Revenues at Americable decreased approximately $3.2 million, or 25.5%, to
$9.6 million. This includes approximately $2.1 million in decreased sales of
networking products to two customers due to reduced demand which is expected to
continue for the remainder of the year. These customers accounted for
approximately $2.7 million of revenues in 1996. In addition, sales of bulk
cable and other connectivity products decreased approximately $660,000,
primarily due to lower demand from contractors and resellers. Offsetting these
decreases was approximately $280,000 of increased internal service revenues due
to expanded focus on service offerings at Enstar Networking Corporation.
Revenues at Transition increased approximately $171,000, or 4.3%, to $4.2
million. Sales to domestic customers increased approximately $250,000, or 10%,
to $2.8 million, which primarily is a result of the addition of new customers
and higher demand from existing customers. Sales to international customers
were approximately $1.4 million, a decrease of 3% from the previous year. Sales
to international customers accounted for approximately 33% and 35% of net sales
for the period ended June 30, 1997 and 1996, respectively.
Consolidated gross profit, as a percent of revenues, increased to 28.4% in
1997 as compared to 25.1% in 1996. Margins at Transition increased to 40% from
34.5% due primarily to higher sales of new product enhancements of its basic LAN
products. In addition, increased margins at Americable are primarily
attributable to the higher level of internal service revenues.
The Company's selling, general and administrative expenses increased
$800,000, or 18.9%, to $5 million from $4.2 million in 1996.
-7-
<PAGE>
Enstar Inc. and Subsidiaries
MANAGEMENT'S DISCUSSION AND ANALYSIS OF
FINANCIAL CONDITION AND RESULTS OF OPERATIONS
(Continued)
RESULTS OF OPERATIONS (Continued)
Operating expenses at Americable increased approximately $667,000 or 26.1%
for the period which reflects approximately $295,000 of higher engineering
expense due to the addition of technical and engineering personnel and higher
training costs. In addition, this increase reflects approximately $250,000 of
increased selling expenses primarily attributable to higher promotional expenses
related to the introduction of Enstar Networking along with the addition of new
sales personnel and related expenses. General and administrative expenses
increased approximately $122,000 due primarily to higher facility related
expenses associated with the increased level of personnel.

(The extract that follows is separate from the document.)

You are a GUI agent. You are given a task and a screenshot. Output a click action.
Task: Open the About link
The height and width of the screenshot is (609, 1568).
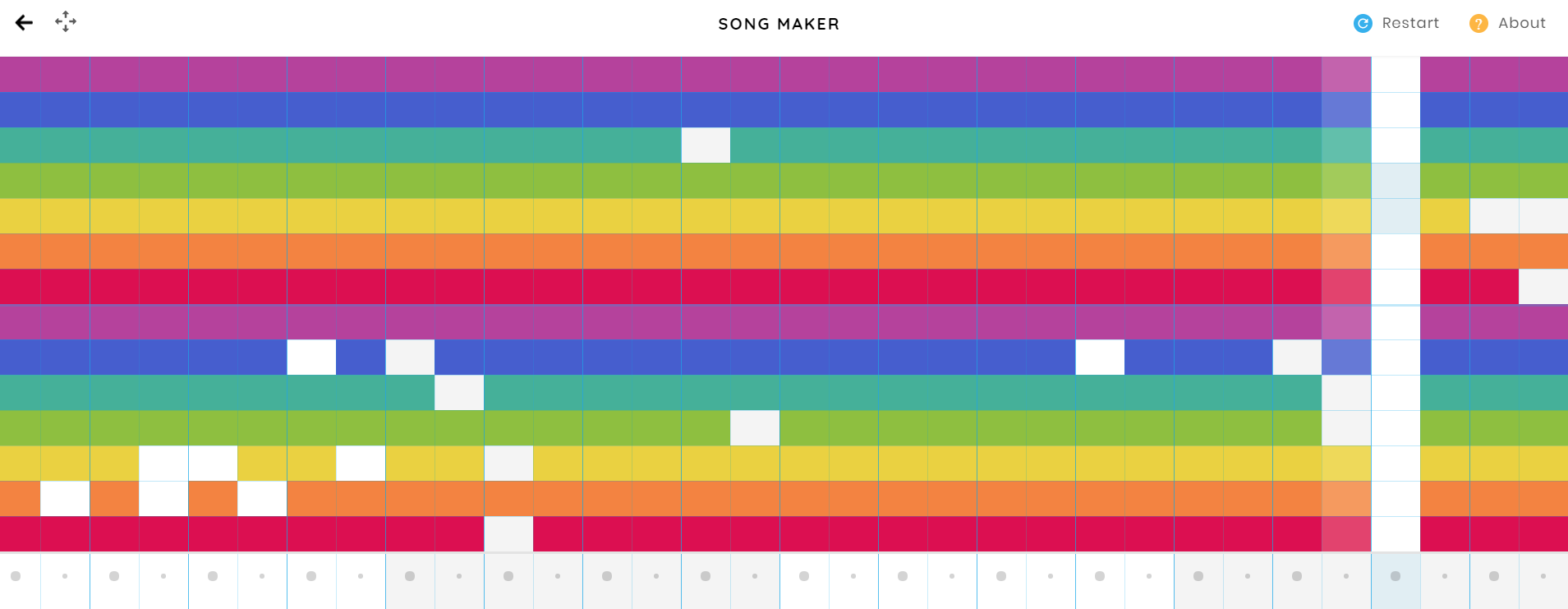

Operating expenses at Transition increased approximately 4.5%, which
reflects increased sales and marketing expenses of approximately $160,000
associated with advertising and promotional activities along with the addition
of new product marketing personnel and related expenses This was offset by
approximately $100,000 of decreased engineering expenses which reflects a
reduction in development costs and personnel associated with Transition's
advanced LAN products.
Corporate expenses increased approximately $70,000, or 24.4%, to $357,000
which reflect higher costs related to the subordinated debenture program.

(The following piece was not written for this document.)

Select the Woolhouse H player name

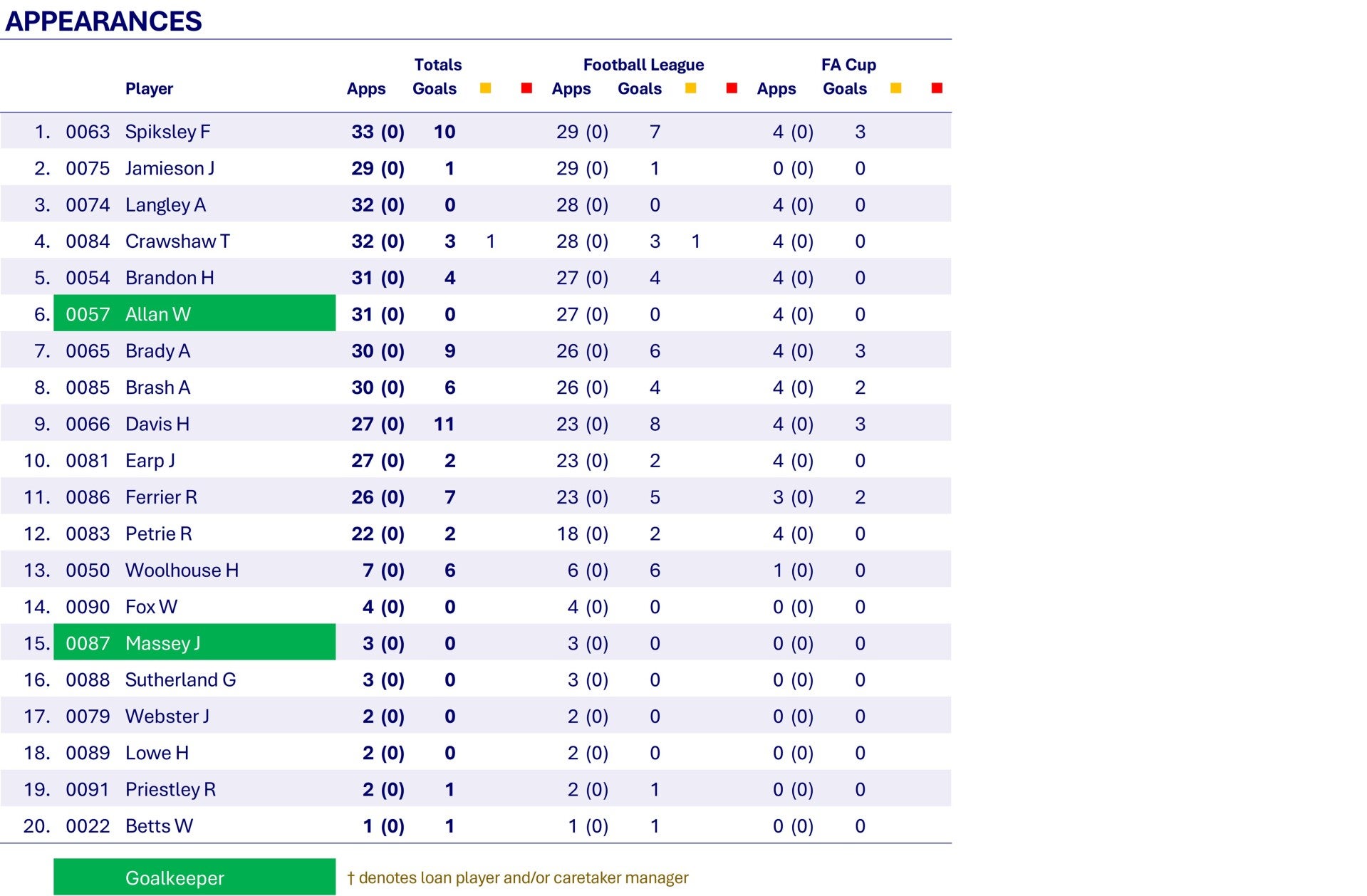coord(182,571)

Net interest expense increased $116,000 or 157% to $190,000 from $74,000 in
1996 due primarily to the higher levels of long-term debt related to the
subordinated debenture program which commenced in November 1996.

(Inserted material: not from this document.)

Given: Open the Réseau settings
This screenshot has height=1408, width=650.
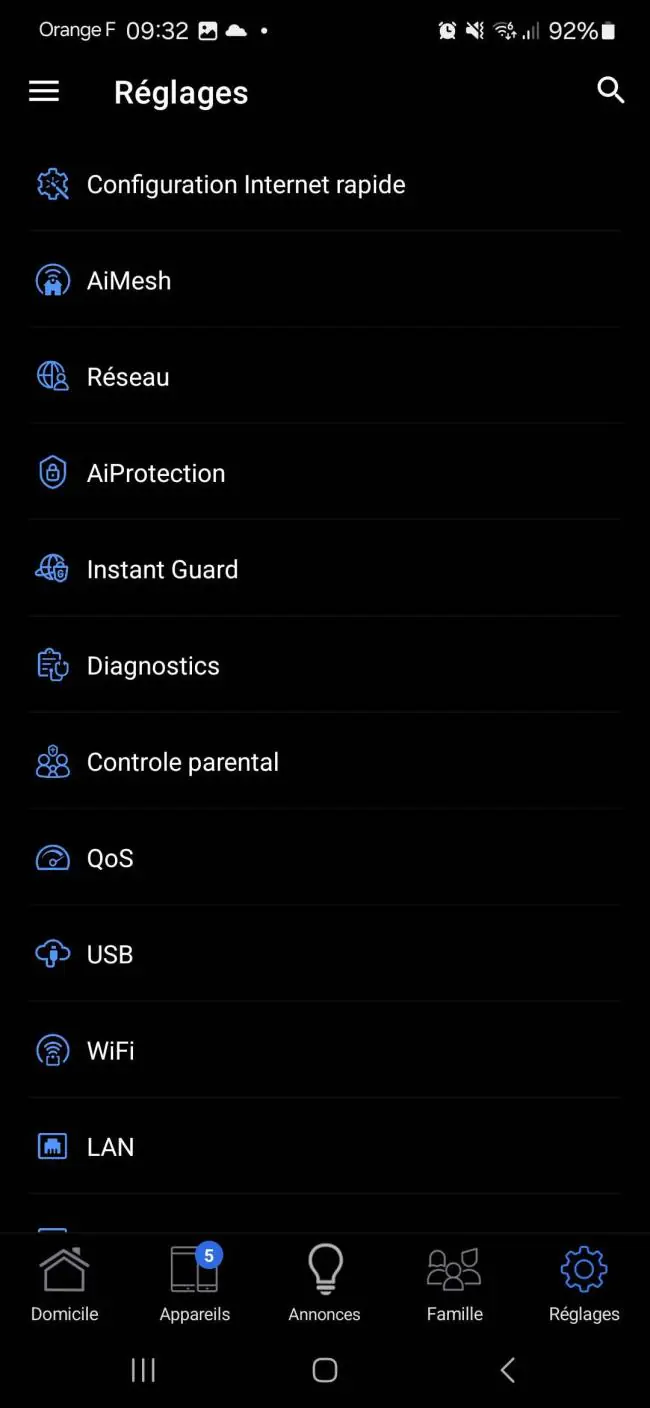Looking at the screenshot, I should pyautogui.click(x=324, y=377).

The income tax provision (benefit) reflects the Company's estimated
effective annual tax rate. The income tax benefit of $500,000 in 1997 relates
to the elimination of deferred tax liabilities that will reverse as net
operating losses available for carryforward are utilized in future periods. To
the extent loss carryforwards are realized in the future, deferred taxes will be
reinstated.
Equity in earnings of the Company's unconsolidated subsidiary increased
$7,000 to $330,000 from $323,000 in the previous year which reflects higher
earnings at CorVel, offset by ENStar's reduced ownership interest in CorVel
following the January 1997 sale of stock. Further information with respect to
the results of operations of CorVel is contained in the Management's Discussion
and Analysis of Financial Condition and Results of Operations section on their
Form 10-Q and Form 10-K as filed with the Securities and Exchange Commission.
-8-
<PAGE>
Enstar Inc. and Subsidiaries
MANAGEMENT'S DISCUSSION AND ANALYSIS OF
FINANCIAL CONDITION AND RESULTS OF OPERATIONS
(Continued)
RESULTS OF OPERATIONS (Continued)
SIX MONTHS ENDED JUNE 30, 1997 vs. SIX MONTHS ENDED JUNE 30, 1996
Consolidated revenues decreased $6.5 million, or 20.3%, to $25.3 million
from $31.8 million in 1996.
Revenues at Americable decreased approximately $7 million, or 28%, to $17.9
million. This includes approximately $5.1 million in decreased sales of
networking products to two customers due to reduced demand which is expected to
continue for the remainder of the year. These customers accounted for
approximately $6.6 million of revenues in 1996. In addition, sales of bulk
cable and other connectivity products decreased approximately $1.6 million
primarily due to lower demand from contractors and resellers. Offsetting these
decreases was approximately $465,000 of increased internal service revenues due
to expanded focus on service offerings at Enstar Networking Corporation.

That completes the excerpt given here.